==== Exercise input

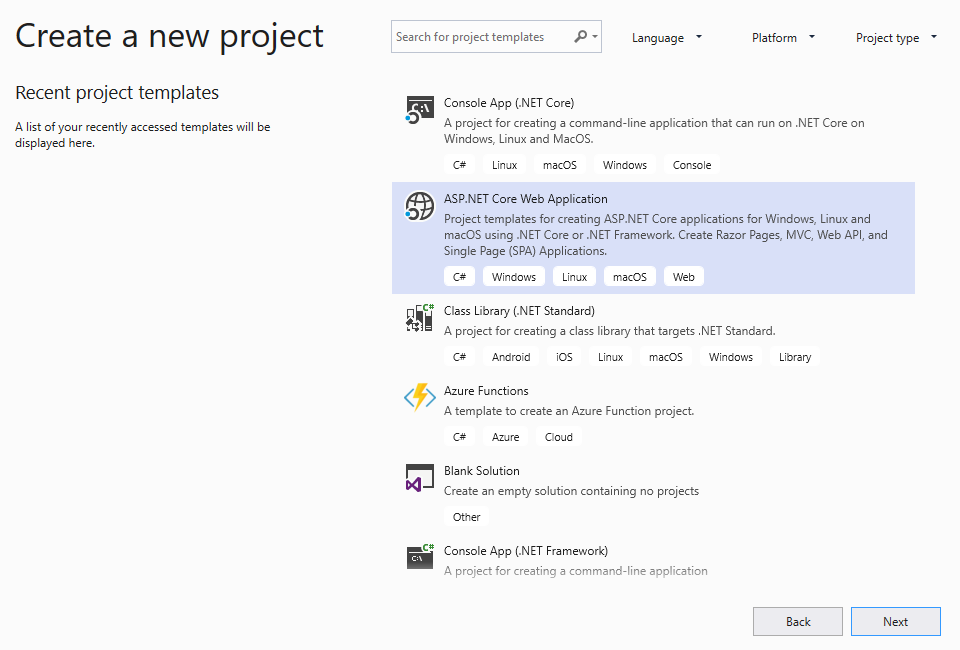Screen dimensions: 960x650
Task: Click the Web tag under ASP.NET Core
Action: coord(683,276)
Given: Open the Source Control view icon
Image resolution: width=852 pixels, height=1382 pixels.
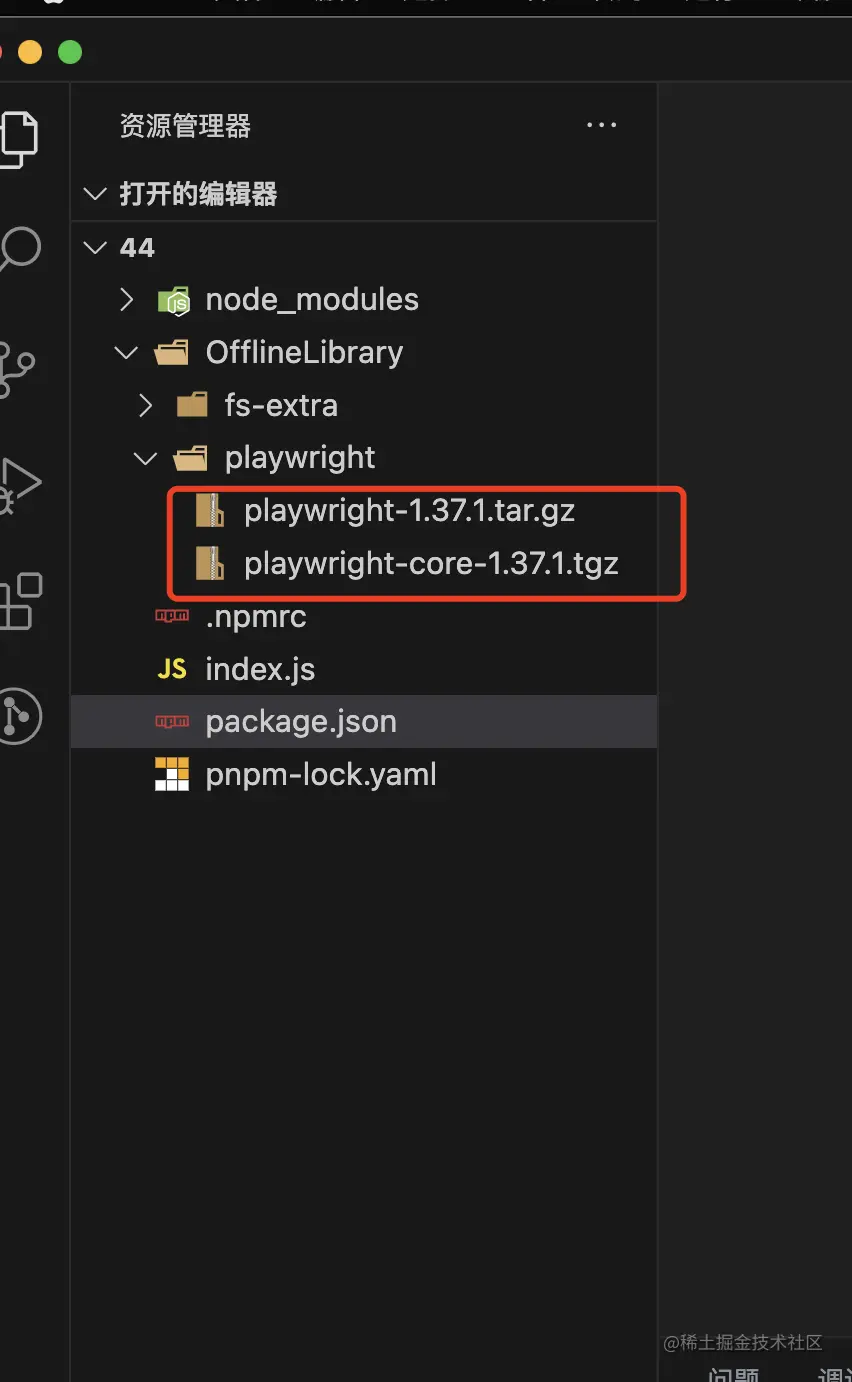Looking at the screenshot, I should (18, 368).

========

_Work instructions_
Transcribe the lines that run from the line bearing "Given: Open the Source Control view icon" through the last line of the data. Keep the wording exact and leave out every picture.

_Task result_
Given: Open the Source Control view icon
Image resolution: width=852 pixels, height=1382 pixels.
Looking at the screenshot, I should (18, 368).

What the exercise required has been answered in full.